* Directions:
Pictures are to be left out; every line from the one that holds "760x440 pixels." to the end of the data is to be retyped exactly.

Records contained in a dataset

<<<<

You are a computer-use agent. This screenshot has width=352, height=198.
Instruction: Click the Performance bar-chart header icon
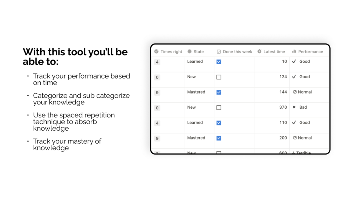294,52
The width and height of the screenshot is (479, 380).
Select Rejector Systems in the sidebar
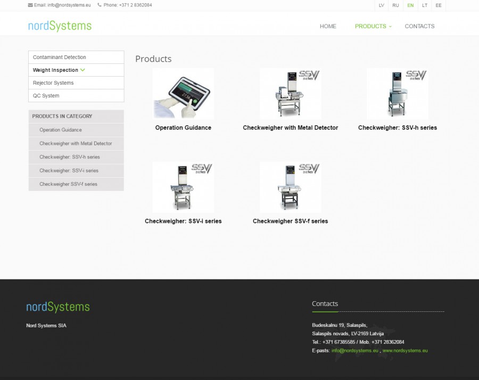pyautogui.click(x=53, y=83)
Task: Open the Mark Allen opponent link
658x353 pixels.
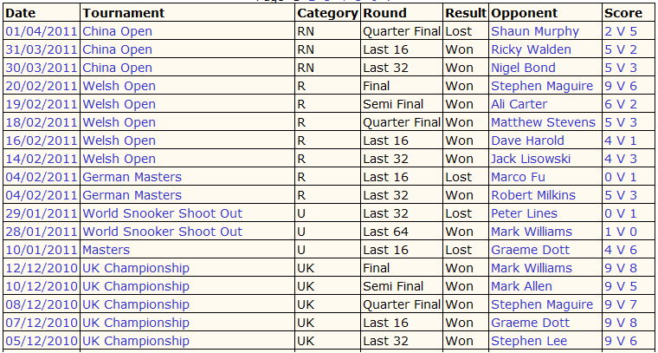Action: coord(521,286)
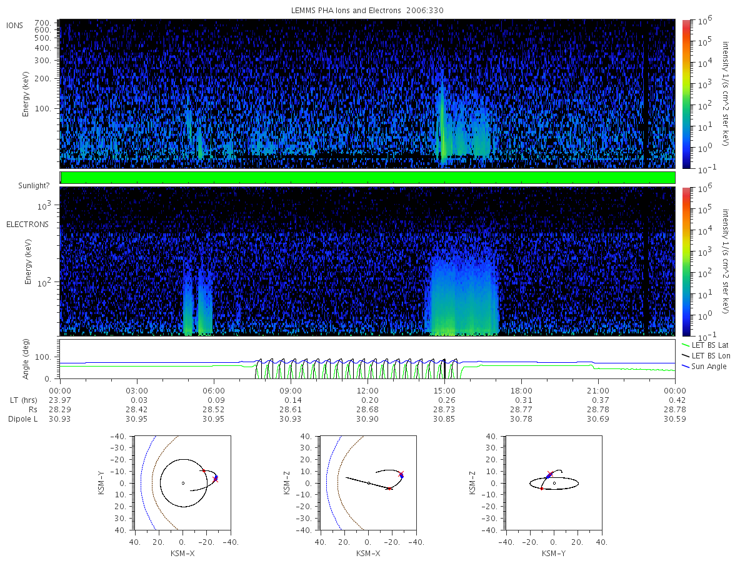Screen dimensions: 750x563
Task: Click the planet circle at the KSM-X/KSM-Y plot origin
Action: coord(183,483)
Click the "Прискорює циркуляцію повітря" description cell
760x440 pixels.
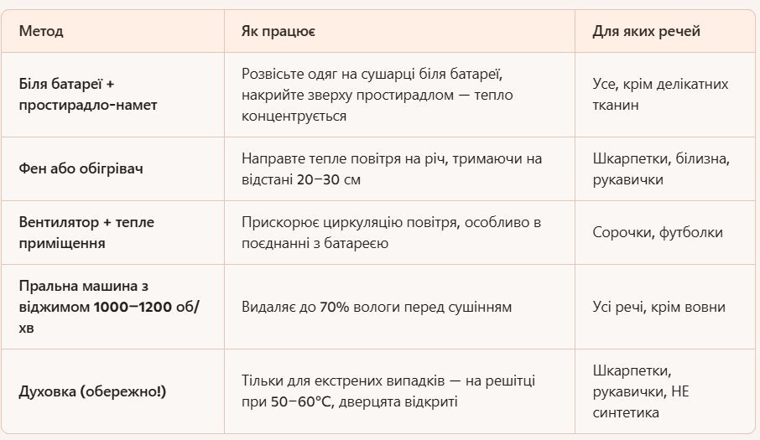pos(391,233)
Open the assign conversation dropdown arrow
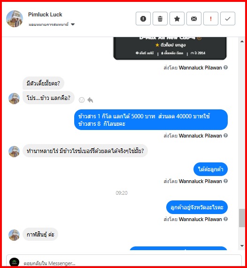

>>>>

* Answer section:
760x440 pixels.
pos(391,233)
Open the assign conversation dropdown arrow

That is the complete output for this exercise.